GOAL OF THE EXERCISE: Copy the records below word for word, starting at the line that contains "Task: Pick the XABCD pattern tool" and continuing through the end of the records. Leave the pictures out of your copy.

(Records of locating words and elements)
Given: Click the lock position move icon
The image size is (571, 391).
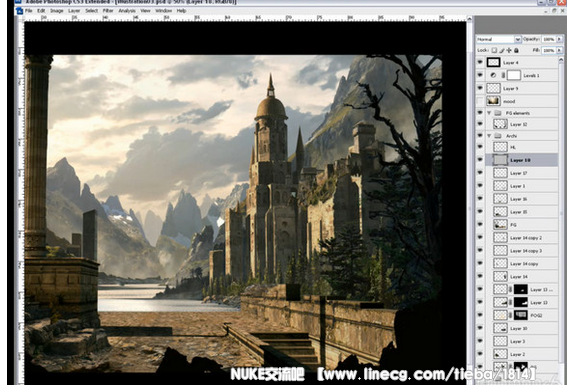Looking at the screenshot, I should pos(509,51).
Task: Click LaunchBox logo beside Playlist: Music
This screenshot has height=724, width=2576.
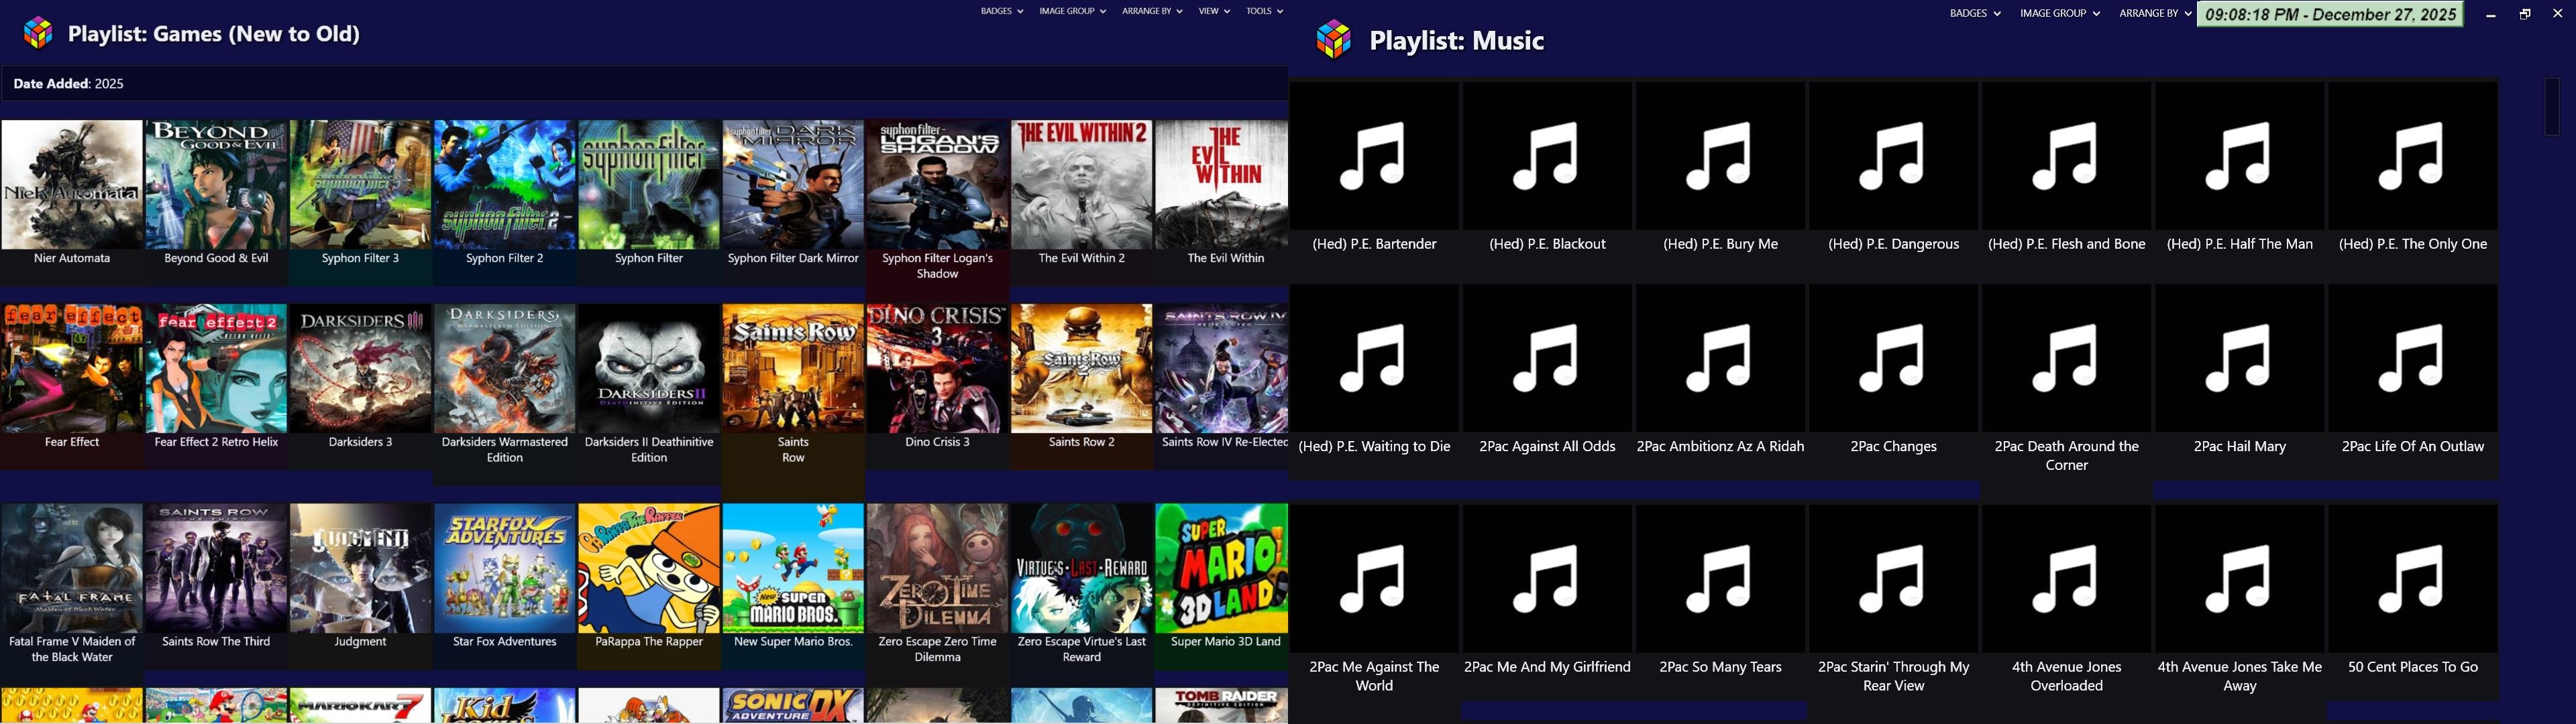Action: [1334, 40]
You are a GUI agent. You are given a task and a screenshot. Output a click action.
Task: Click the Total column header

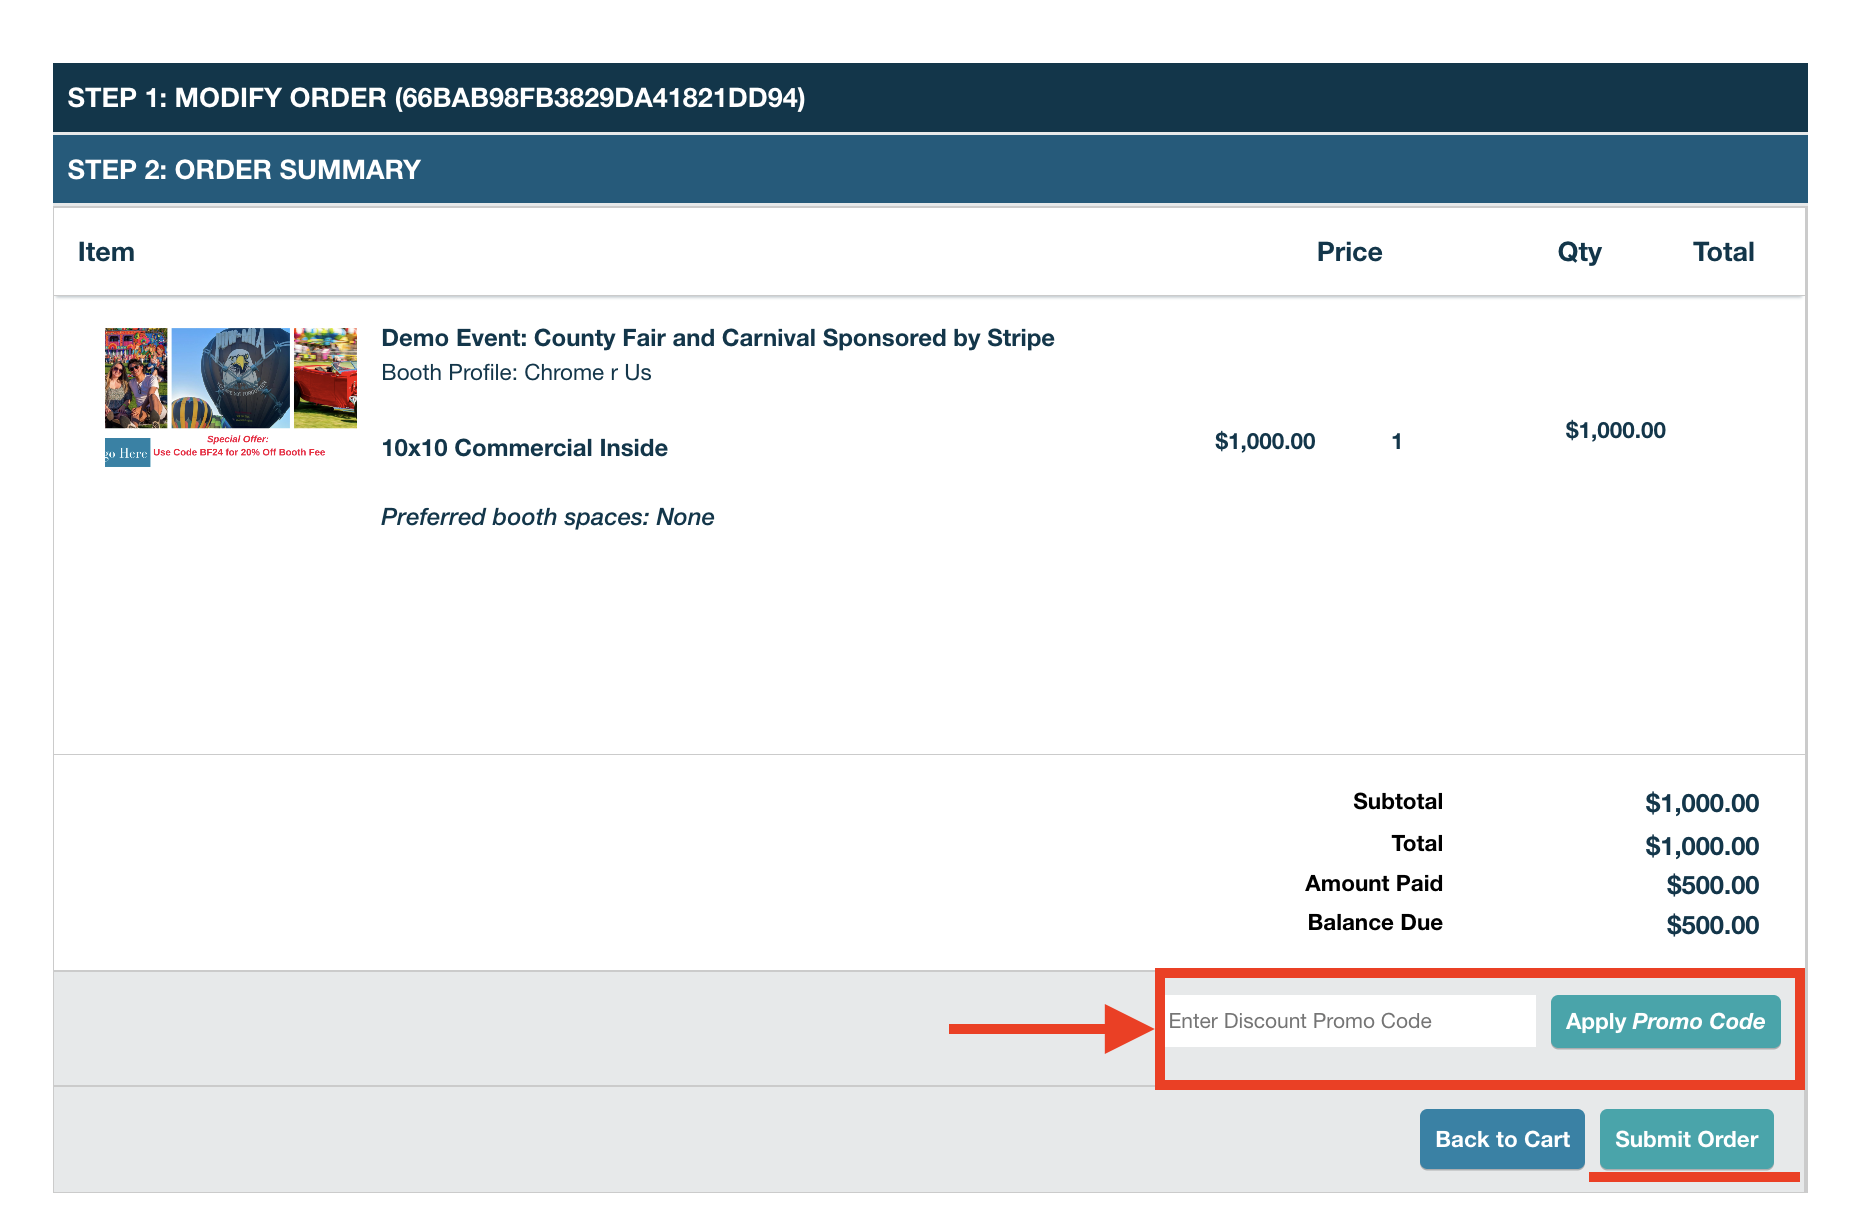pos(1723,251)
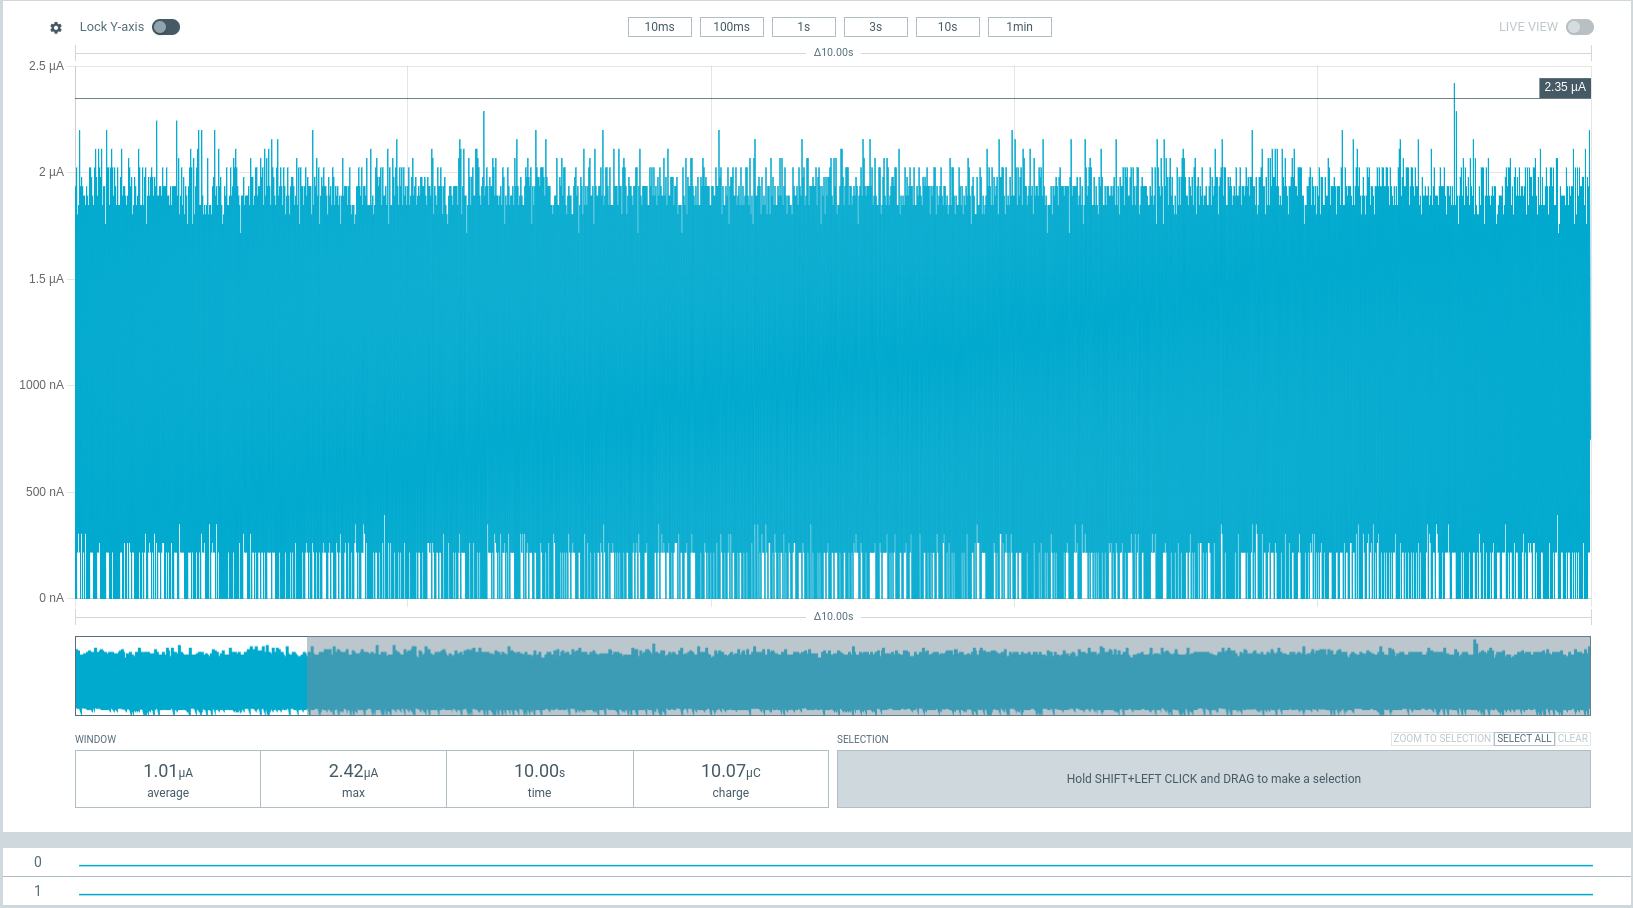Choose the 1min time window

coord(1019,27)
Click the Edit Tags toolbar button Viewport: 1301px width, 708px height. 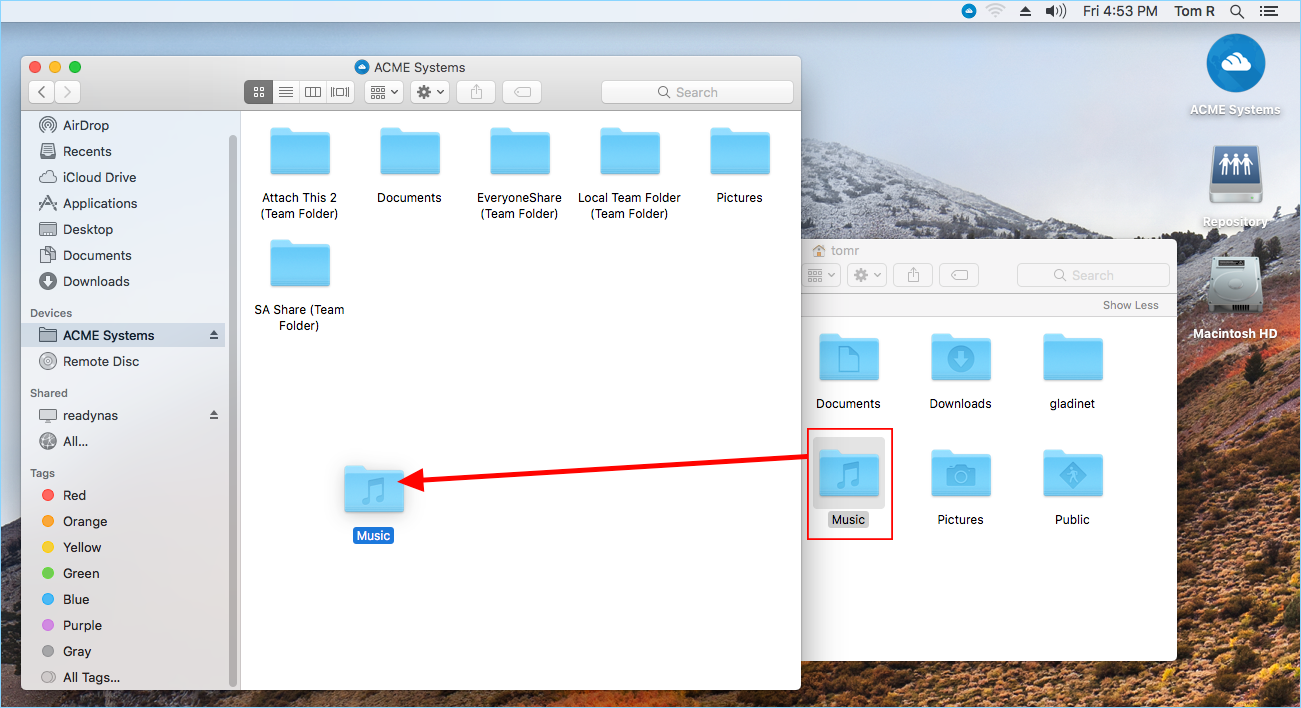522,92
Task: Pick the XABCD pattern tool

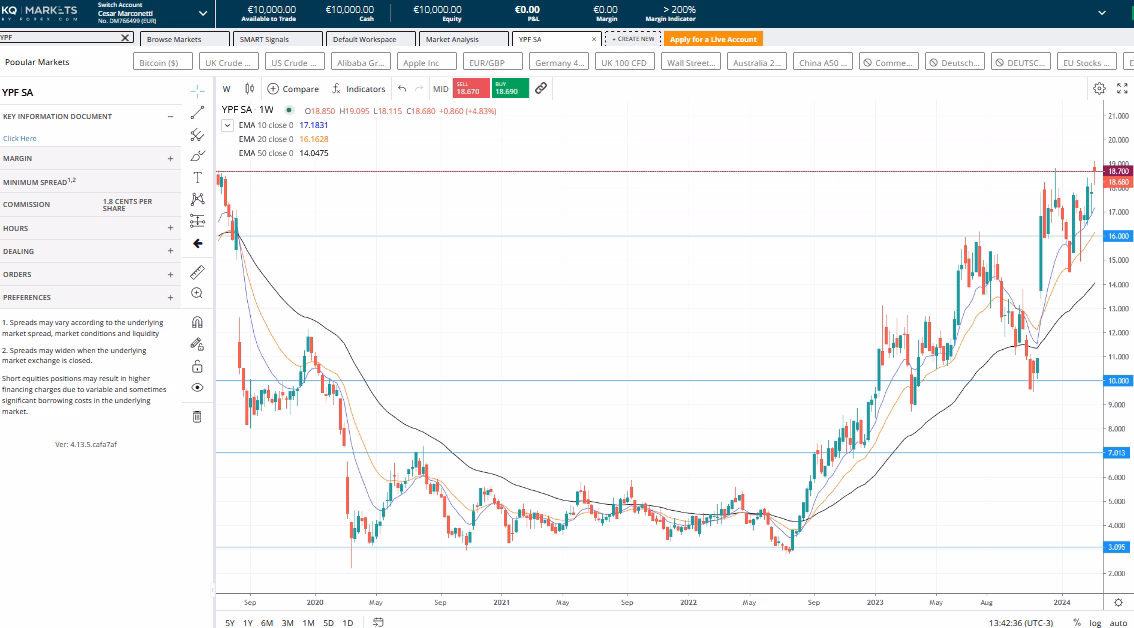Action: pos(197,202)
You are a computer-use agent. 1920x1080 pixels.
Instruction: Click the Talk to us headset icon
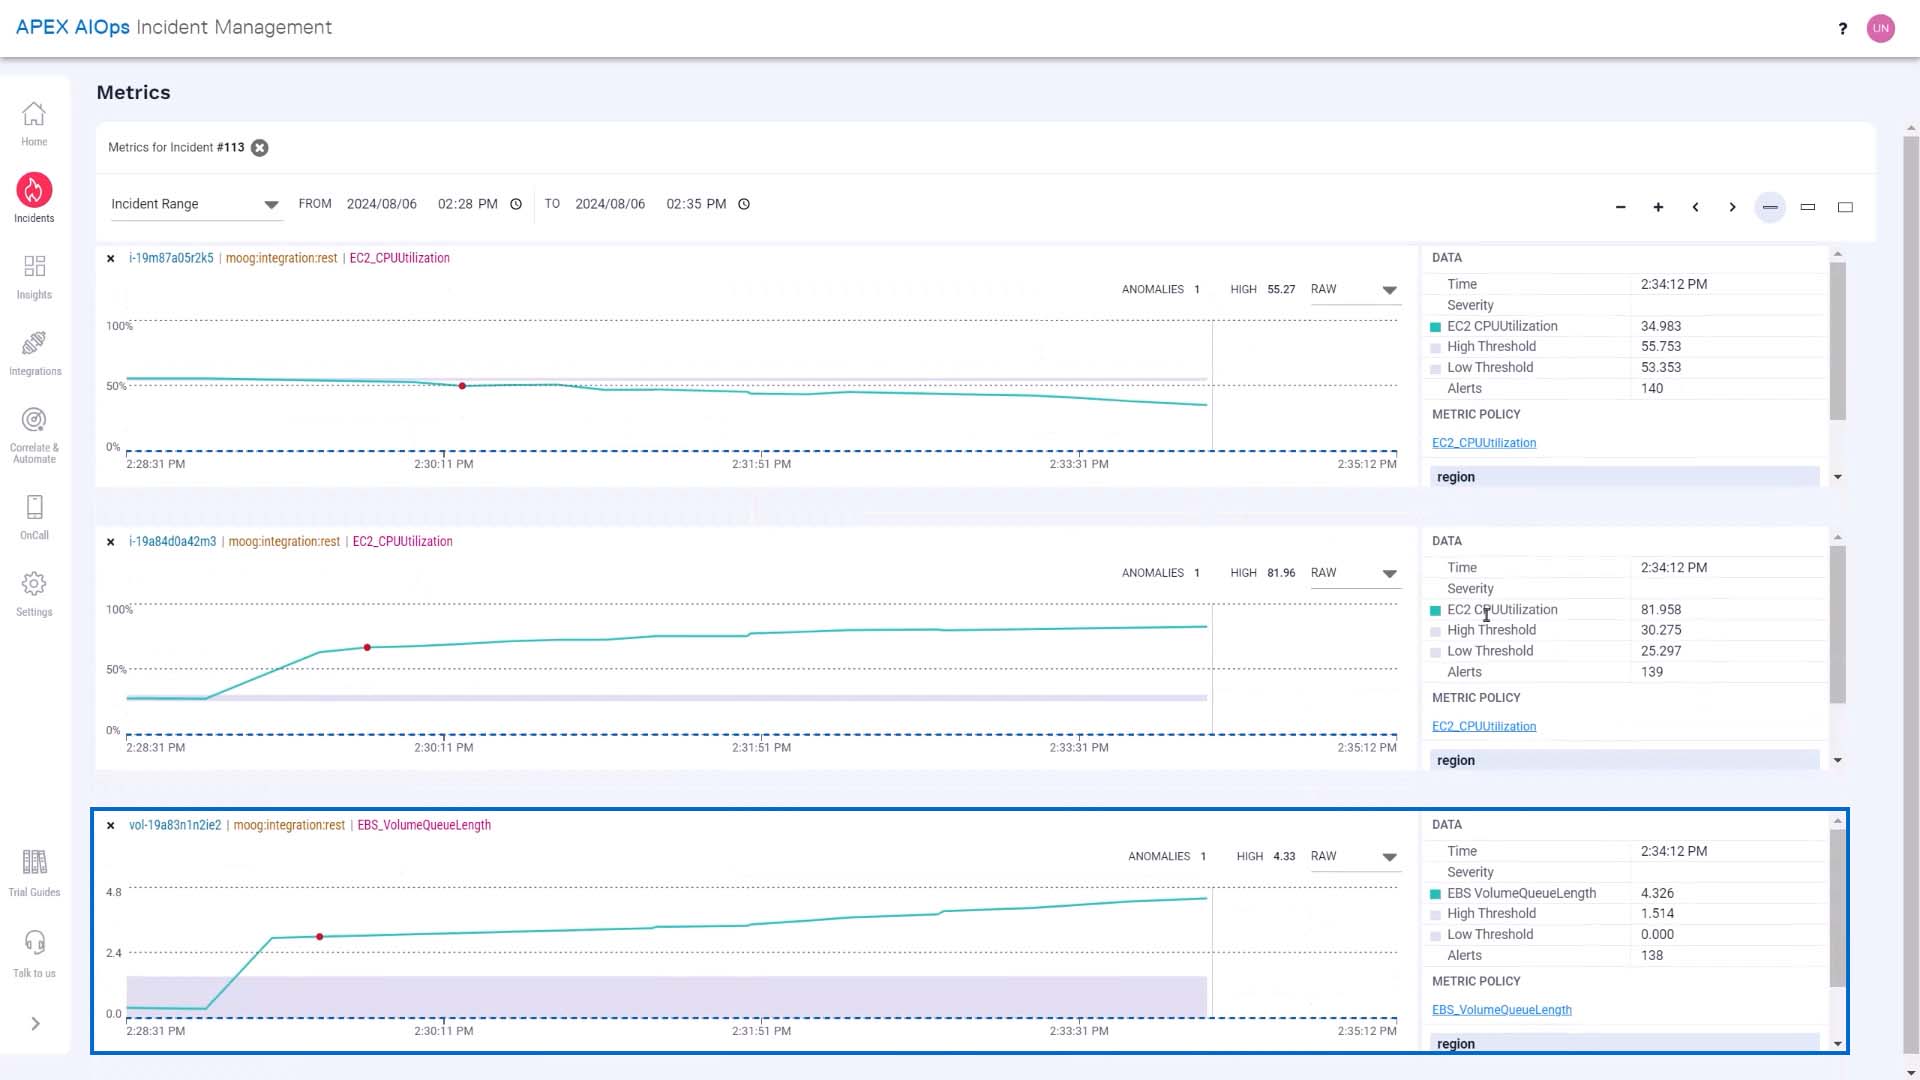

RESPONSE:
Task: Pick the XABCD pattern tool

Action: pos(197,202)
You are a computer-use agent. 1920x1080 pixels.
Instruction: Click the Talk to us headset icon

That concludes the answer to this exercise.